▶ _REQUIREMENTS_:
Give every line of the records, from the line containing "This screenshot has" down to the line containing "Looking at the", both included, as a JSON list of strings with one string per line, leaving out blank lines and the pictures.

▶ _DATA EXCERPTS_:
## Begin
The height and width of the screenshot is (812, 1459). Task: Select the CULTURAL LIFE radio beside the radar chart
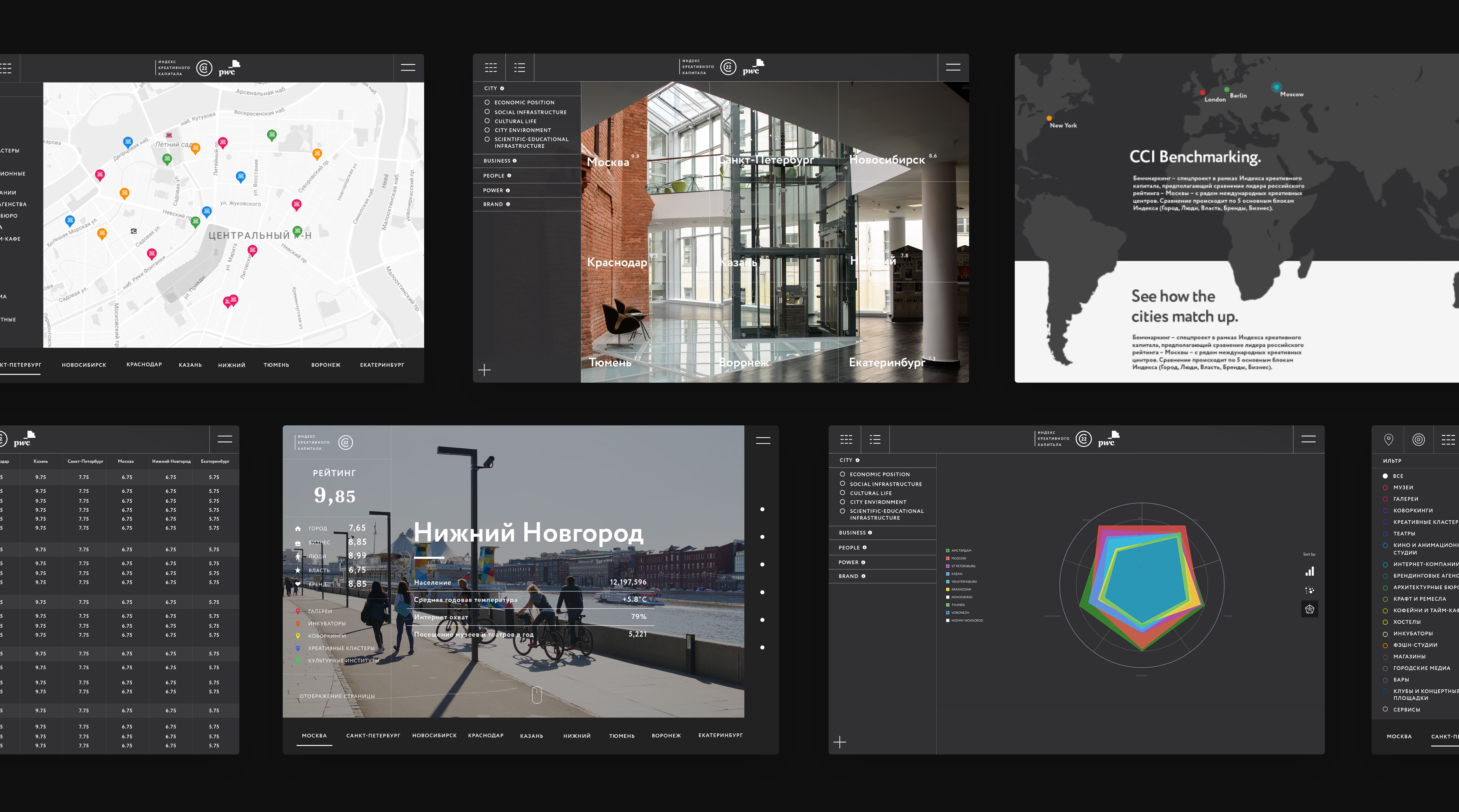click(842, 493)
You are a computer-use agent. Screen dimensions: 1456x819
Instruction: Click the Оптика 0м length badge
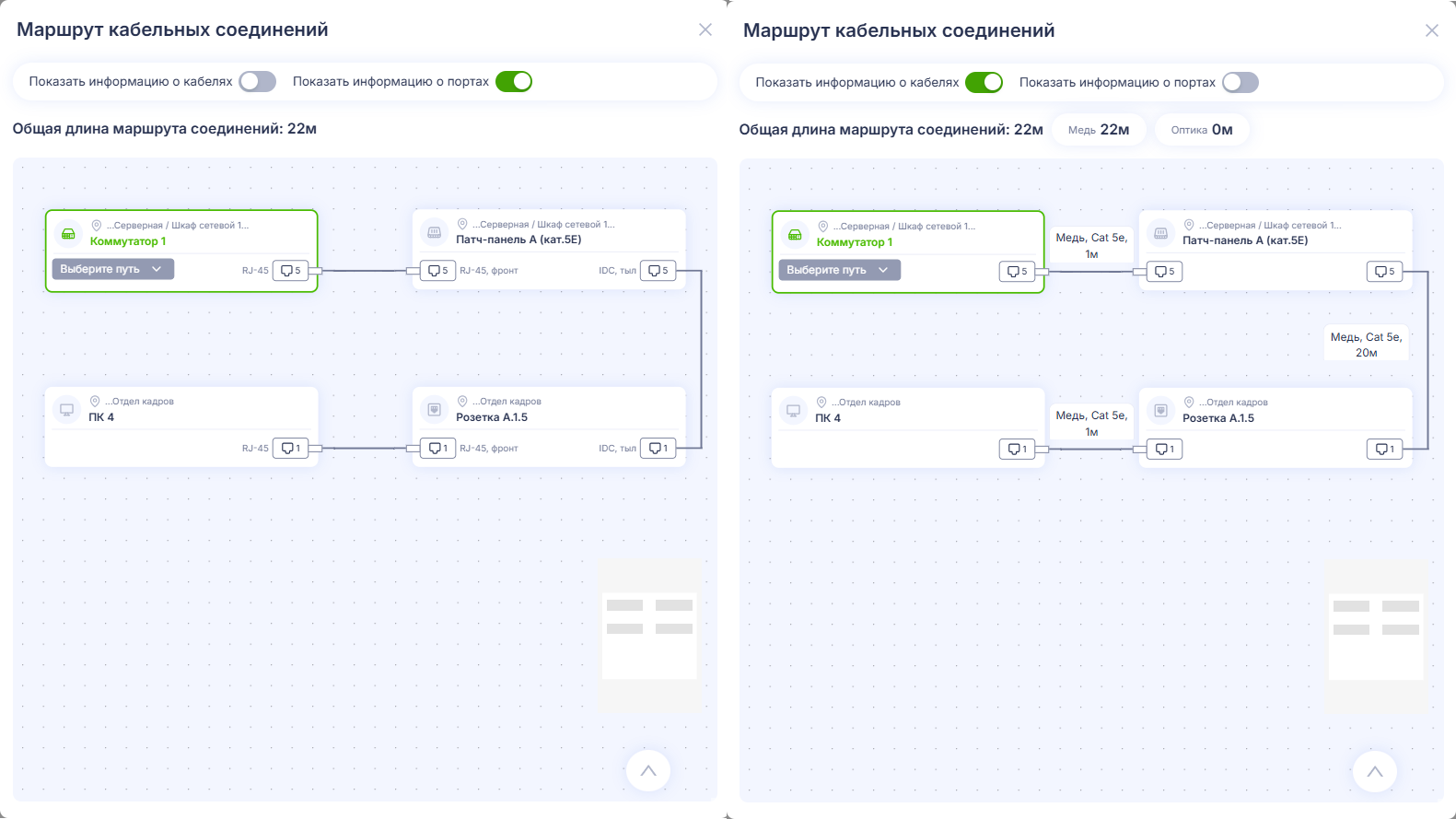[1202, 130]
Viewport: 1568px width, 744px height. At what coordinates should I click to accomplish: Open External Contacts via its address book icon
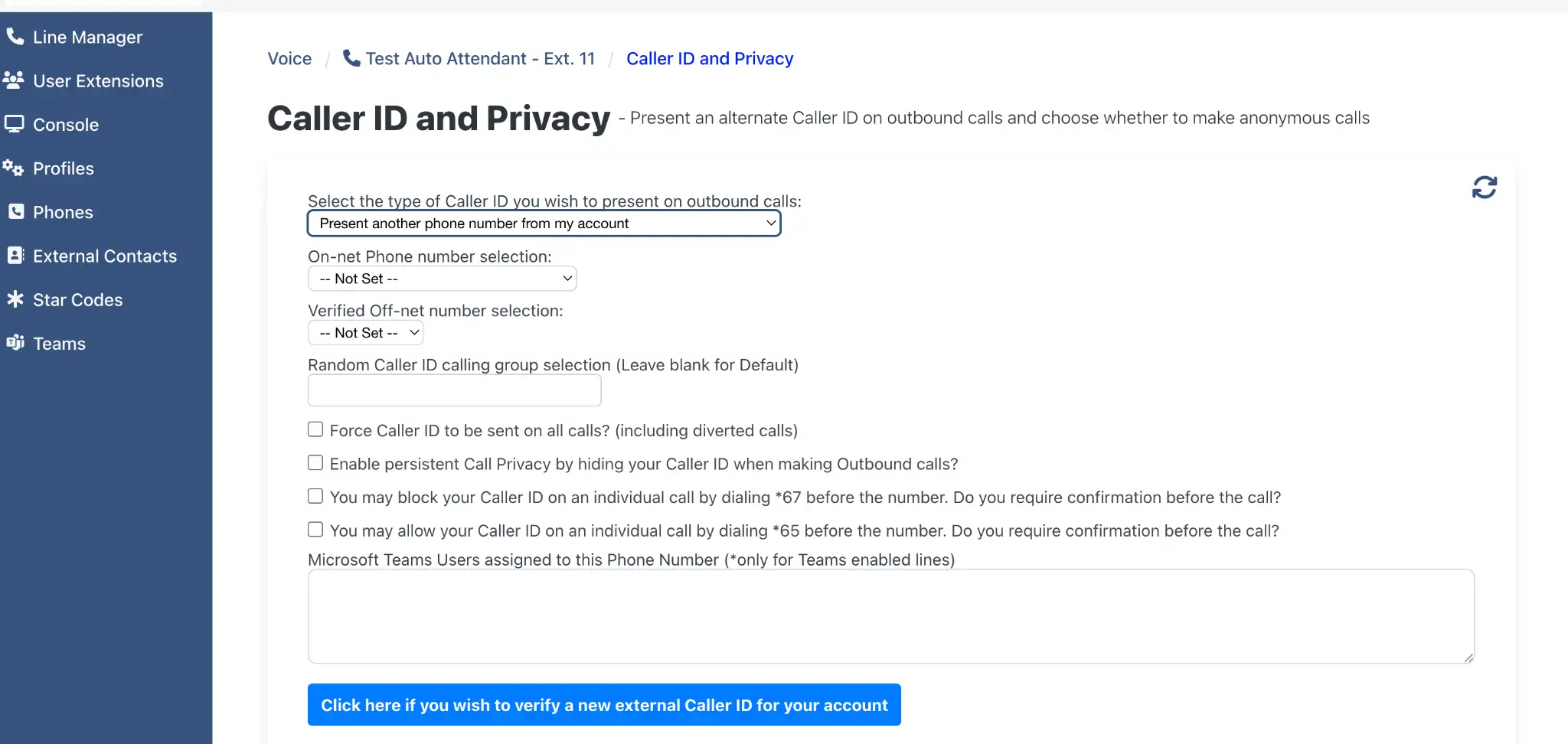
## End
## Begin
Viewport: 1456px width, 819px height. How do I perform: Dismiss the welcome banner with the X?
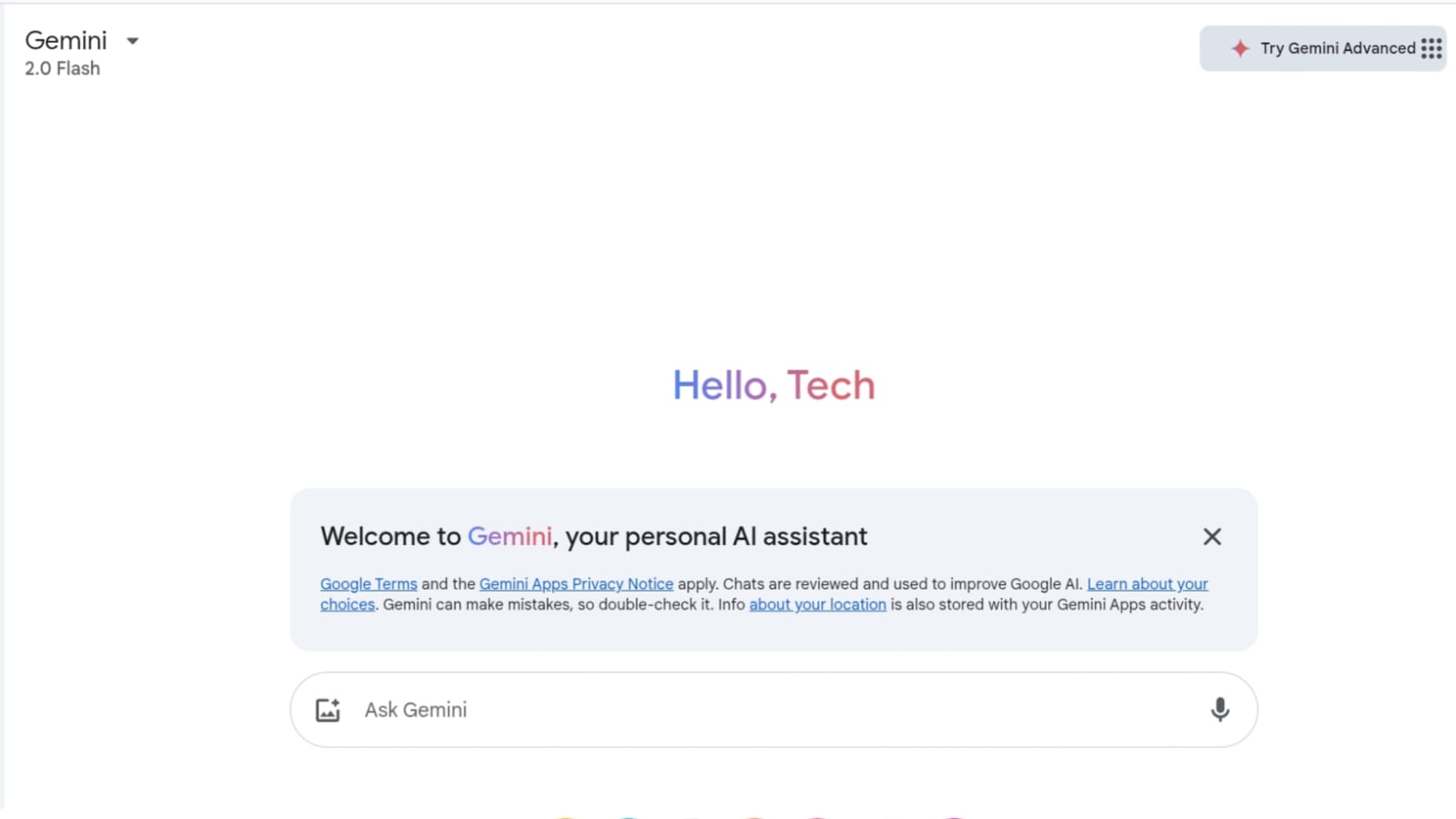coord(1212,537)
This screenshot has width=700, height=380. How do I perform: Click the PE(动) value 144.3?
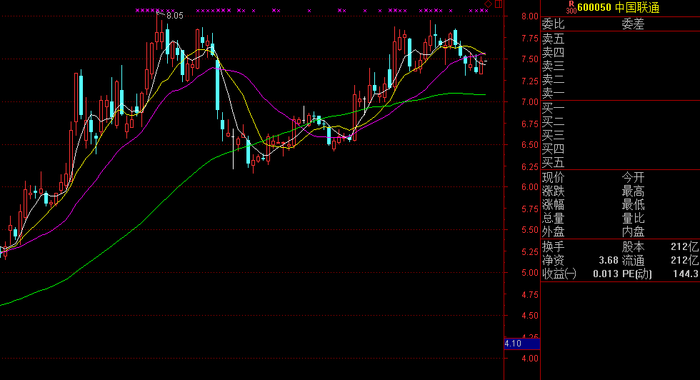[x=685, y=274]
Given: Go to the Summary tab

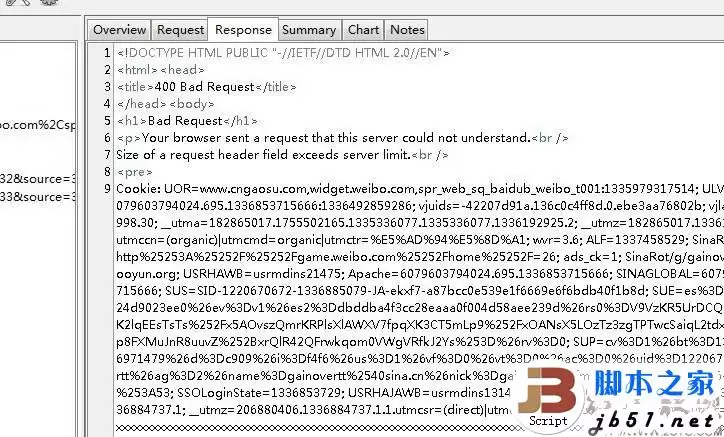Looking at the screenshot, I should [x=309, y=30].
## End
## Begin
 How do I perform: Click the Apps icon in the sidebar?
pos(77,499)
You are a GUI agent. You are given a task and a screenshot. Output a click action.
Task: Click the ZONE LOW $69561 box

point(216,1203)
## End
▶ _RESULT OF THIS TASK_:
[
  "This screenshot has width=700, height=380. How do I perform: Click the PE(动) value 144.3?",
  "[x=685, y=274]",
  "Given: Go to the Summary tab",
  "Looking at the screenshot, I should [x=309, y=30]."
]